Rule 3: Be aware of the difference between -client
and -server
, and OSR and regular compilations. The -XX:+PrintCompilation
flag reports OSR compilations with an at-sign to denote the non-initial entry point, for example: Trouble$1::run @ 2 (41 bytes)
. Prefer server to client, and regular to OSR, if you are after best performance.
Rule 4: Be aware of initialization effects. Do not print for the first time during your timing phase, since printing loads and initializes classes. Do not load new classes outside of the warmup phase (or final reporting phase), unless you are testing class loading specifically (and in that case load only the test classes). Rule 2 is your first line of defense against such effects.
Rule 5: Be aware of deoptimization and recompilation effects. Do not take any code path for the first time in the timing phase, because the compiler may junk and recompile the code, based on an earlier optimistic assumption that the path was not going to be used at all. Rule 2 is your first line of defense against such effects.
Rule 6: Use appropriate tools to read the compiler's mind, and expect to be surprised by the code it produces. Inspect the code yourself before forming theories about what makes something faster or slower.
Rule 7: Reduce noise in your measurements. Run your benchmark on a quiet machine, and run it several times, discarding outliers. Use -Xbatch
to serialize the compiler with the application, and consider setting -XX:CICompilerCount=1
to prevent the compiler from running in parallel with itself. Try your best to reduce GC overhead, set Xmx
(large enough) equals Xms
and use UseEpsilonGC
if it is available.
Rule 8: Use a library for your benchmark as it is probably more efficient and was already debugged for this sole purpose. Such as JMH, Caliper or Bill and Paul's Excellent UCSD Benchmarks for Java.
Solution 2:
I know this question has been marked as answered but I wanted to mention two libraries that help us to write micro benchmarks
Caliper from Google
Getting started tutorials
- http://codingjunkie.net/micro-benchmarking-with-caliper/
- http://vertexlabs.co.uk/blog/caliper
JMH from OpenJDK
Getting started tutorials
- Avoiding Benchmarking Pitfalls on the JVM
- Using JMH for Java Microbenchmarking
- Introduction to JMH
Solution 3:
Important things for Java benchmarks are:
- Warm up the JIT first by running the code several times before timing it
- Make sure you run it for long enough to be able to measure the results in seconds or (better) tens of seconds
- While you can't call
System.gc()
between iterations, it's a good idea to run it between tests, so that each test will hopefully get a "clean" memory space to work with. (Yes,gc()
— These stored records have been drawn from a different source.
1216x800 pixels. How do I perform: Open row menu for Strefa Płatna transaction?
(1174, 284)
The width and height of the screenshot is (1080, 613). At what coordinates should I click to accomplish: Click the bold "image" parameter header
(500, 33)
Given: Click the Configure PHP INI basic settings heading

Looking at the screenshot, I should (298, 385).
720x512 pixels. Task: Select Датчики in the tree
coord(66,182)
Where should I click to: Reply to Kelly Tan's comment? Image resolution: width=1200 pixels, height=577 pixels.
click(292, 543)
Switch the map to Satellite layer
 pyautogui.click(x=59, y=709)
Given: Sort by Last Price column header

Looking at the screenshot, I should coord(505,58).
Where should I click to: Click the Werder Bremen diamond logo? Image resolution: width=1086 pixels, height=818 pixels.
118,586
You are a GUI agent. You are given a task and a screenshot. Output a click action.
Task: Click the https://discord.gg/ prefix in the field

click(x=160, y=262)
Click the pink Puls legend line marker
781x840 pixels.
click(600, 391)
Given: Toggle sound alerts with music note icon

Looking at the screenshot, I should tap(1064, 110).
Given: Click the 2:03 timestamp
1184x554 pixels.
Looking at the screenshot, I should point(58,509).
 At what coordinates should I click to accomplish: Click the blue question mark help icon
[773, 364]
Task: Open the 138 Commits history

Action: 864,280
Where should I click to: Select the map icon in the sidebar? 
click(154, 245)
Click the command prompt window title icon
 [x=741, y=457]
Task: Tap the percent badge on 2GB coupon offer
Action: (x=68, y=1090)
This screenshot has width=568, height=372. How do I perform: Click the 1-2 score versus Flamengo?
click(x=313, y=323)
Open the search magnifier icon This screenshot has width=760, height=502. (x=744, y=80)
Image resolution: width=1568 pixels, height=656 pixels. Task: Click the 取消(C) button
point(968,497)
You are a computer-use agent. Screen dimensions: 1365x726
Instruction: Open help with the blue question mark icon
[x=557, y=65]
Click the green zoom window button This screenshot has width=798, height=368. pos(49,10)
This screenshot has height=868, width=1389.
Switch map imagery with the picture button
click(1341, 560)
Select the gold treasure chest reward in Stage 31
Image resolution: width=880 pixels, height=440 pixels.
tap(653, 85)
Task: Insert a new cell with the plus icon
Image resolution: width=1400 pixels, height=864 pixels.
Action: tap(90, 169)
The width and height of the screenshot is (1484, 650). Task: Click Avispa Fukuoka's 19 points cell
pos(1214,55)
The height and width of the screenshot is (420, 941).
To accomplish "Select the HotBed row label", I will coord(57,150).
is more of a hint than a guarantee, but it's very likely that it really will garbage collect in my experience.) - I like to display iterations and time, and a score of time/iteration which can be scaled such that the "best" algorithm gets a score of 1.0 and others are scored in a relative fashion. This means you can run all algorithms for a longish time, varying both number of iterations and time, but still getting comparable results.
I'm just in the process of blogging about the design of a benchmarking framework in .NET. I've got a couple of earlier posts which may be able to give you some ideas - not everything will be appropriate, of course, but some of it may be.
Solution 4:
jmh is a recent addition to OpenJDK and has been written by some performance engineers from Oracle. Certainly worth a look.
The jmh is a Java harness for building, running, and analysing nano/micro/macro benchmarks written in Java and other languages targetting the JVM.
Very interesting pieces of information buried in the sample tests comments.
See also:
- Avoiding Benchmarking Pitfalls on the JVM
- Discussion on the main strengths of jmh.